→ WORKING DATA

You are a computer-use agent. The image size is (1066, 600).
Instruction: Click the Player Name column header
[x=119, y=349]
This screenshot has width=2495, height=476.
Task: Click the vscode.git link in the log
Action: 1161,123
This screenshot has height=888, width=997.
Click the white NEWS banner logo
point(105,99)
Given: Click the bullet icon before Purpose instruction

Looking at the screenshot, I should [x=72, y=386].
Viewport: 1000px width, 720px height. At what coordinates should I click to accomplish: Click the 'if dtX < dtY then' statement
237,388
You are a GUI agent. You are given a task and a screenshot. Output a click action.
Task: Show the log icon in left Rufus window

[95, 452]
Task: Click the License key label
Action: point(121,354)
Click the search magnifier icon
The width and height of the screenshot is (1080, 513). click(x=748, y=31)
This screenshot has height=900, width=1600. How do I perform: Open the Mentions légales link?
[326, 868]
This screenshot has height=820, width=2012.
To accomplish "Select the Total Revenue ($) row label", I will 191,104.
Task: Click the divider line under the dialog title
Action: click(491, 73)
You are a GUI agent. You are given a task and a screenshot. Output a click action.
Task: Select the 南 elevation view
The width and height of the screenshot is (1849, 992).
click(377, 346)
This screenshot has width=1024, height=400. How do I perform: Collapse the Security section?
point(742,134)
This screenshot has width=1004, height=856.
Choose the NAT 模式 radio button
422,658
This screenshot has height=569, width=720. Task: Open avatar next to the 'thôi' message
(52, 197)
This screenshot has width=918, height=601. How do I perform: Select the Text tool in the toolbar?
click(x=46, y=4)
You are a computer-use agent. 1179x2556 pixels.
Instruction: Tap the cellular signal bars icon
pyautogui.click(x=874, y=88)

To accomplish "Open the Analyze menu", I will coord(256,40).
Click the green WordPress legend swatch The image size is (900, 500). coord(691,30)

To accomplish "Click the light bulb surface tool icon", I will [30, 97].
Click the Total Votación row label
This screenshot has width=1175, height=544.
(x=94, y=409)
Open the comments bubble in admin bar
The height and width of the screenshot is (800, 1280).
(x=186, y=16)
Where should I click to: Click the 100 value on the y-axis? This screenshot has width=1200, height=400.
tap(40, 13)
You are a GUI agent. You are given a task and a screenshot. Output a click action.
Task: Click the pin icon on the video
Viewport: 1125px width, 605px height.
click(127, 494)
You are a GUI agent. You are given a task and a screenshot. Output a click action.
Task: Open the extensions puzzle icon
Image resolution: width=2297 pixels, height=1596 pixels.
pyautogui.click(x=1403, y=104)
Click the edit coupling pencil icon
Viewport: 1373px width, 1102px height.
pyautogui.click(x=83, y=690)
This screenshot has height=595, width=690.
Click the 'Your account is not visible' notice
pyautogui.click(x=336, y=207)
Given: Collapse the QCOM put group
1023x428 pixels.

→ WORK REQUIRED
Using the records above, write out exactly the lines from the one containing "Click the edit coupling pencil icon" through the last, and add nothing.

→ YOUR SOLUTION
Click the edit coupling pencil icon
Viewport: 1373px width, 1102px height.
pyautogui.click(x=83, y=690)
This screenshot has height=595, width=690.
Click the 'Your account is not visible' notice
pyautogui.click(x=336, y=207)
Given: Collapse the QCOM put group
1023x428 pixels.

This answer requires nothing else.